* _Aim of the exercise_
Report every line of the data that includes "table".

* _Records for processing_

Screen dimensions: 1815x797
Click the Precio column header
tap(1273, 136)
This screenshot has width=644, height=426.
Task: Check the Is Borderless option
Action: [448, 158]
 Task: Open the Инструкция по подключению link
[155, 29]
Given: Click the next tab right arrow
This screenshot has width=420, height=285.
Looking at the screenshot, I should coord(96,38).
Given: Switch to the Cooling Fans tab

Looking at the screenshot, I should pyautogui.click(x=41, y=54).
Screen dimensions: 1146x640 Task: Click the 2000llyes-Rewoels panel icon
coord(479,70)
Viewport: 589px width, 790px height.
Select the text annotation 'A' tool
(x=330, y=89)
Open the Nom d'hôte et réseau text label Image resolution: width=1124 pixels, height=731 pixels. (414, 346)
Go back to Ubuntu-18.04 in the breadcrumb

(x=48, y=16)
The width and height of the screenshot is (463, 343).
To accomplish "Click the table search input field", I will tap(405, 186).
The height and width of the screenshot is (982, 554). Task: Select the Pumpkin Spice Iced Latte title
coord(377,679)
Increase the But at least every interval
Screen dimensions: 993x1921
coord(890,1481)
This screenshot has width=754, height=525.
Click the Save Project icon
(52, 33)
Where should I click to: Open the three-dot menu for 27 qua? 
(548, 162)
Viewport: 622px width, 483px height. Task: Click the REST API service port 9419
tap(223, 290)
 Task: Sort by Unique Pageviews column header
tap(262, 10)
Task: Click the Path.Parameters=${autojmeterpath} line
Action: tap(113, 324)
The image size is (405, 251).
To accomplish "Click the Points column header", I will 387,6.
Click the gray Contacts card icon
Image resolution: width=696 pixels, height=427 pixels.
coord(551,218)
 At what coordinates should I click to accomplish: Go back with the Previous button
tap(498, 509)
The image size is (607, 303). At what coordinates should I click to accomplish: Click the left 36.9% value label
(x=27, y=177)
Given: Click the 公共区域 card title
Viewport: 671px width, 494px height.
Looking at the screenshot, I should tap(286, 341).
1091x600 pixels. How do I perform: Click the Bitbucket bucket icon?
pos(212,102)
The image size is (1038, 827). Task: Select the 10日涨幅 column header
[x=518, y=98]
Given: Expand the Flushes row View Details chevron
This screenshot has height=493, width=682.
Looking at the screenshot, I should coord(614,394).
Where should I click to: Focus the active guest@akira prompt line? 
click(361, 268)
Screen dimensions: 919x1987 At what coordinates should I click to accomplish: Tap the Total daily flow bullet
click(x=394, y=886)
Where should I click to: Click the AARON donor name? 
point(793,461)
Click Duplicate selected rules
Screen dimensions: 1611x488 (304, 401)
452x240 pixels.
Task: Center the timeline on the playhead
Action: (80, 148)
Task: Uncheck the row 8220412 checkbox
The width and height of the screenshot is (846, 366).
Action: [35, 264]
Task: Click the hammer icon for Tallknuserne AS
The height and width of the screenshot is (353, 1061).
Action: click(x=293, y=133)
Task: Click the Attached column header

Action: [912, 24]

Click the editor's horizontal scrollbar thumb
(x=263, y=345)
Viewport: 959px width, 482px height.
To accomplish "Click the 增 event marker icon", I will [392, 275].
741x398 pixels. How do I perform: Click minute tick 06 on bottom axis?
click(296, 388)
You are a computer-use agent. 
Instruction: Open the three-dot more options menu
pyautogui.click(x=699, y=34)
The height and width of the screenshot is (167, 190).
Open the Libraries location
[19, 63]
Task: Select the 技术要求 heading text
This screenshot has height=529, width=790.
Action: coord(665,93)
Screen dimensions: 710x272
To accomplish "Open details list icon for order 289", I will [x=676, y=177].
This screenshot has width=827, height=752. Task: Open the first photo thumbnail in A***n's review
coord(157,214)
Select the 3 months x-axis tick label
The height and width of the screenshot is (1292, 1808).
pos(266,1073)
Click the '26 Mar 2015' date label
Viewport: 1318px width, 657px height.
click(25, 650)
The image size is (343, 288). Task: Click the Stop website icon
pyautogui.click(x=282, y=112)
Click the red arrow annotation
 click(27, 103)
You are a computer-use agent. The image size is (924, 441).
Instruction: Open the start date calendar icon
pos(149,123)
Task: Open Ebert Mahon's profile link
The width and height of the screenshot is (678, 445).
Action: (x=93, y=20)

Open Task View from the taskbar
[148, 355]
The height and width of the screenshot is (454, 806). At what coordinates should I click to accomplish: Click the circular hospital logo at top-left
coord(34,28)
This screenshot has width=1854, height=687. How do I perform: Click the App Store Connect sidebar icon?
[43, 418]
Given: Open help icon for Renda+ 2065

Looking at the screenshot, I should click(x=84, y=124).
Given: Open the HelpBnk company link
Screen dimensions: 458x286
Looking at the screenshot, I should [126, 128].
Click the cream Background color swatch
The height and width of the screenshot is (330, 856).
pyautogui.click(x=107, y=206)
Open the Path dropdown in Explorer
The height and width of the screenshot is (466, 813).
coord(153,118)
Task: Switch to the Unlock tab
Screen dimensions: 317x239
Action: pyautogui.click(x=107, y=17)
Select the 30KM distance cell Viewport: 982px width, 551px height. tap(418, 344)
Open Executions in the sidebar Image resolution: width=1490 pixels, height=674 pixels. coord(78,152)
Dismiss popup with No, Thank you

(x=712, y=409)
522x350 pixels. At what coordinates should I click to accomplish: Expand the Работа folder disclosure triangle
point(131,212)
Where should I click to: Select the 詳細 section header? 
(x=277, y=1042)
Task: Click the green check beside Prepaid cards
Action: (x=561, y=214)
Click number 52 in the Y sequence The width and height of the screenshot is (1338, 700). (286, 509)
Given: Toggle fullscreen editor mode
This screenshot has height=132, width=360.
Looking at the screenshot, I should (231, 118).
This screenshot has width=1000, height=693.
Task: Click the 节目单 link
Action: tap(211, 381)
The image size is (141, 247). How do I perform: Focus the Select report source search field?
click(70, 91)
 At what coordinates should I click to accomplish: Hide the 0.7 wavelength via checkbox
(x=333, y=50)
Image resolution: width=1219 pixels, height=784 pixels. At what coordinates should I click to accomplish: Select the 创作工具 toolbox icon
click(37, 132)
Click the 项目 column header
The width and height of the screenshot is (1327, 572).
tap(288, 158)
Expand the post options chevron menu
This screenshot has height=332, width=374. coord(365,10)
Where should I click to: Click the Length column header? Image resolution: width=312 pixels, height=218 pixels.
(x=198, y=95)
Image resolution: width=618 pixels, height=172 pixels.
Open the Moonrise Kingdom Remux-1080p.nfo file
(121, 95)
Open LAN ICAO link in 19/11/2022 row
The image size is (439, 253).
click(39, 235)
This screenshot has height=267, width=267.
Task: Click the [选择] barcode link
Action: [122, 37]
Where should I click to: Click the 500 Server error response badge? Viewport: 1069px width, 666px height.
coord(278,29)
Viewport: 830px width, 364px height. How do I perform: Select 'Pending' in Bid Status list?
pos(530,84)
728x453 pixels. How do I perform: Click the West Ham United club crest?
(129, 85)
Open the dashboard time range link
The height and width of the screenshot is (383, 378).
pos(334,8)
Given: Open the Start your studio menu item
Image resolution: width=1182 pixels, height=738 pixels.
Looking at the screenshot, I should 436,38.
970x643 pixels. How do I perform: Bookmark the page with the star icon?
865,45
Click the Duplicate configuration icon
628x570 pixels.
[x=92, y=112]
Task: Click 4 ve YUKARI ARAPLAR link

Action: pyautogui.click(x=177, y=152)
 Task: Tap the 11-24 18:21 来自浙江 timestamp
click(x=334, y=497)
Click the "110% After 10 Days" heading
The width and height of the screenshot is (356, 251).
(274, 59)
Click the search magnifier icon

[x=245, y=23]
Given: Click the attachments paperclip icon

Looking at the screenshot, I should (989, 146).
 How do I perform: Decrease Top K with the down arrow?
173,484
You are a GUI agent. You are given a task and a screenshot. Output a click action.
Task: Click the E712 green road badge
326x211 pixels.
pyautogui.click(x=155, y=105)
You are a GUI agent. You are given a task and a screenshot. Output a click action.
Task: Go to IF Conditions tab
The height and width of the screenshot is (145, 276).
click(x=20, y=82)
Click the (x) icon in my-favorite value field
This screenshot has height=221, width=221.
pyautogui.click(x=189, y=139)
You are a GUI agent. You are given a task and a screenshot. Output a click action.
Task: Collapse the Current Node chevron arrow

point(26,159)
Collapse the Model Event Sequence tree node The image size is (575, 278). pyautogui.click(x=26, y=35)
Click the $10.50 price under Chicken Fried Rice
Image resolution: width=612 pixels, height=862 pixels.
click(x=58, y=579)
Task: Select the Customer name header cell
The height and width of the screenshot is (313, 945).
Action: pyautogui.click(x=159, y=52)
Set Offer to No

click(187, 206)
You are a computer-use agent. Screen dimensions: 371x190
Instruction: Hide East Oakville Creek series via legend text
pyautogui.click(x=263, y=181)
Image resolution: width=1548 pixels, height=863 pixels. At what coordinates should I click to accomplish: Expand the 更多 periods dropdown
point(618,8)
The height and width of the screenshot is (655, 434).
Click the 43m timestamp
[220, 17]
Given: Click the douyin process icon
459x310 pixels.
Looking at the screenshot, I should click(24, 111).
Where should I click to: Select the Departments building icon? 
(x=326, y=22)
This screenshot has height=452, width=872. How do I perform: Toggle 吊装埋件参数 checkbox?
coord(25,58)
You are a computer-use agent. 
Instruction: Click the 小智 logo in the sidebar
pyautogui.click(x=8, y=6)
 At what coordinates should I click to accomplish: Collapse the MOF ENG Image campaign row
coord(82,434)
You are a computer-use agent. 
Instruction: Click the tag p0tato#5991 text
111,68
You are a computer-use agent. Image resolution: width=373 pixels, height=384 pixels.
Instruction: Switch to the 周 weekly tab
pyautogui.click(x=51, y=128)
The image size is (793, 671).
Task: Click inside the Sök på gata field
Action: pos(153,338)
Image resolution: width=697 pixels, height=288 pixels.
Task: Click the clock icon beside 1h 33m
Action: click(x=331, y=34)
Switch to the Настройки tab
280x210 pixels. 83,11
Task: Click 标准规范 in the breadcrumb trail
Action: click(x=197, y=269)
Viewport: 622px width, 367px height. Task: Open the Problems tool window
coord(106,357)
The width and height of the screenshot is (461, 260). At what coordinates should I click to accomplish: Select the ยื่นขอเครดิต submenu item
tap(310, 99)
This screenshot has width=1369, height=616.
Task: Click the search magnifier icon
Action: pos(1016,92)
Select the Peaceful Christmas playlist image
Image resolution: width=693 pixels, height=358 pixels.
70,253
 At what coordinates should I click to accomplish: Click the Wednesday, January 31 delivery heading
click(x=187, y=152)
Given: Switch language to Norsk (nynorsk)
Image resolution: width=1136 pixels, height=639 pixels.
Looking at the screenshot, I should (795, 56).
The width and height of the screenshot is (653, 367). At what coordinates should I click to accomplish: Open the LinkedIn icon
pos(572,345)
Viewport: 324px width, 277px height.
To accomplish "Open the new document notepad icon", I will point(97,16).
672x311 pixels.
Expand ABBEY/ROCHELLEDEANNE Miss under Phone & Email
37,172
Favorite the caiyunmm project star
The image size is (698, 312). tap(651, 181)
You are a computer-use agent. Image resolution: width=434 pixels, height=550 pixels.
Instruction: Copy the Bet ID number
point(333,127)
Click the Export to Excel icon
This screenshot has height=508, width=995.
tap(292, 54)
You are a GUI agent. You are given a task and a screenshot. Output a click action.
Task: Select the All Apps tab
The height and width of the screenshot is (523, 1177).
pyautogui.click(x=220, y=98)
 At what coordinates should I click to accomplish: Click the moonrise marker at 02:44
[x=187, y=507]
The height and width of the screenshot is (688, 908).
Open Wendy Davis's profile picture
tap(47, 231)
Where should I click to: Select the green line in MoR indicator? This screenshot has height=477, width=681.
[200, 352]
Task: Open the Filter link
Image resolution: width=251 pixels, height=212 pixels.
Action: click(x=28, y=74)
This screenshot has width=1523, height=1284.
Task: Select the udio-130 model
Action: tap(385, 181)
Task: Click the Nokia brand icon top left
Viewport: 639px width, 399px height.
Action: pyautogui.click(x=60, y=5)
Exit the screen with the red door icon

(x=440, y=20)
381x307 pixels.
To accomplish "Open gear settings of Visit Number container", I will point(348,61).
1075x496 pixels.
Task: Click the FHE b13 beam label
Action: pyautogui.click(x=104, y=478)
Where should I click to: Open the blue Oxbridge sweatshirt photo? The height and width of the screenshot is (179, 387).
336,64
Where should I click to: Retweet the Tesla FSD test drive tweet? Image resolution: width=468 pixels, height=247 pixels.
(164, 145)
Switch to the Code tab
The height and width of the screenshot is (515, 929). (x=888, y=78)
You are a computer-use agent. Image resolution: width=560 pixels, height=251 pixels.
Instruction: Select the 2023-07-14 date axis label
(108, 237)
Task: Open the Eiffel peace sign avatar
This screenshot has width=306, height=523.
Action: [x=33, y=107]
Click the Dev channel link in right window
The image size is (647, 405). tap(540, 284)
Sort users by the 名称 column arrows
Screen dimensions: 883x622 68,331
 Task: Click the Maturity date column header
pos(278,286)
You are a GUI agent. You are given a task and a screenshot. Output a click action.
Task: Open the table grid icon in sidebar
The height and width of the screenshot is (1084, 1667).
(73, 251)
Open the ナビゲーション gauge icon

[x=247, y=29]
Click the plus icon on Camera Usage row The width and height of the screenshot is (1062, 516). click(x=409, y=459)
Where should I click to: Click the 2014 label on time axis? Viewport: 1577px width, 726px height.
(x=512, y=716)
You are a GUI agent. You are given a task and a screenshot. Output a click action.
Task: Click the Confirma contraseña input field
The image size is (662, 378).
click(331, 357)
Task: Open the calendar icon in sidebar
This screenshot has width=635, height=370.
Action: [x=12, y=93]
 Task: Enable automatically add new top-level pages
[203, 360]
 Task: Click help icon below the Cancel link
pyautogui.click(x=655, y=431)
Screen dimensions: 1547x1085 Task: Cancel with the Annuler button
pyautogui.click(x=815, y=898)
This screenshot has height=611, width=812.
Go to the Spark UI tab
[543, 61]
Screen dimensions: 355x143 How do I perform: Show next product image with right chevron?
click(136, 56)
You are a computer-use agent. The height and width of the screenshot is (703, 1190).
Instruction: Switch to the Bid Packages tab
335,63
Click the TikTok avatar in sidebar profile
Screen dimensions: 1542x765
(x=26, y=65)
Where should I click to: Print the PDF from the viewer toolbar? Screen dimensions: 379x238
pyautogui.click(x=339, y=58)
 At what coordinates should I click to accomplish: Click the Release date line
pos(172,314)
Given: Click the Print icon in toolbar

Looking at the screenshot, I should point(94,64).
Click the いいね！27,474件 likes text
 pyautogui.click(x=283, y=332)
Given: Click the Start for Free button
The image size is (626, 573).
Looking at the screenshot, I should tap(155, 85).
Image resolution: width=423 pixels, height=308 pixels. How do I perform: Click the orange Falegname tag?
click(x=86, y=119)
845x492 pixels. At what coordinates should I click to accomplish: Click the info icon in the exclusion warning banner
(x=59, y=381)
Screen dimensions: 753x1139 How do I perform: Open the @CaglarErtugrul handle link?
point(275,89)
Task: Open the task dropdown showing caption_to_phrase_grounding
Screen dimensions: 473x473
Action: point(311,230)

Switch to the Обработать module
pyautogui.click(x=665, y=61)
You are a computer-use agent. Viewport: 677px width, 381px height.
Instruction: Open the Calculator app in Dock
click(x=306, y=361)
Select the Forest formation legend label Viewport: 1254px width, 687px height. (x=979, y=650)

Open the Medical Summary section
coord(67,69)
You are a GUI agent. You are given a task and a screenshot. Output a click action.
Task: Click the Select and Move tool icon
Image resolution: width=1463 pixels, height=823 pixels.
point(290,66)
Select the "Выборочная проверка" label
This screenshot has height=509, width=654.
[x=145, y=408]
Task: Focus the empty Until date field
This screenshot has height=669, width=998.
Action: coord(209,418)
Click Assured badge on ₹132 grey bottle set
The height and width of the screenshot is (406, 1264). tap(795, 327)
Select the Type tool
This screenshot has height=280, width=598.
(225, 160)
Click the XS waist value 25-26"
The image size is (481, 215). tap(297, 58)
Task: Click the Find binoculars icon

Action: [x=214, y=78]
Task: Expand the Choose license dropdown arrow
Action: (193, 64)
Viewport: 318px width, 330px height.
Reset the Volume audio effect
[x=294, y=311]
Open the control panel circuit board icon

* _Response to the exercise_
To accomplish "Click the table search input field", I will tap(405, 186).
Task: Open the table grid icon in sidebar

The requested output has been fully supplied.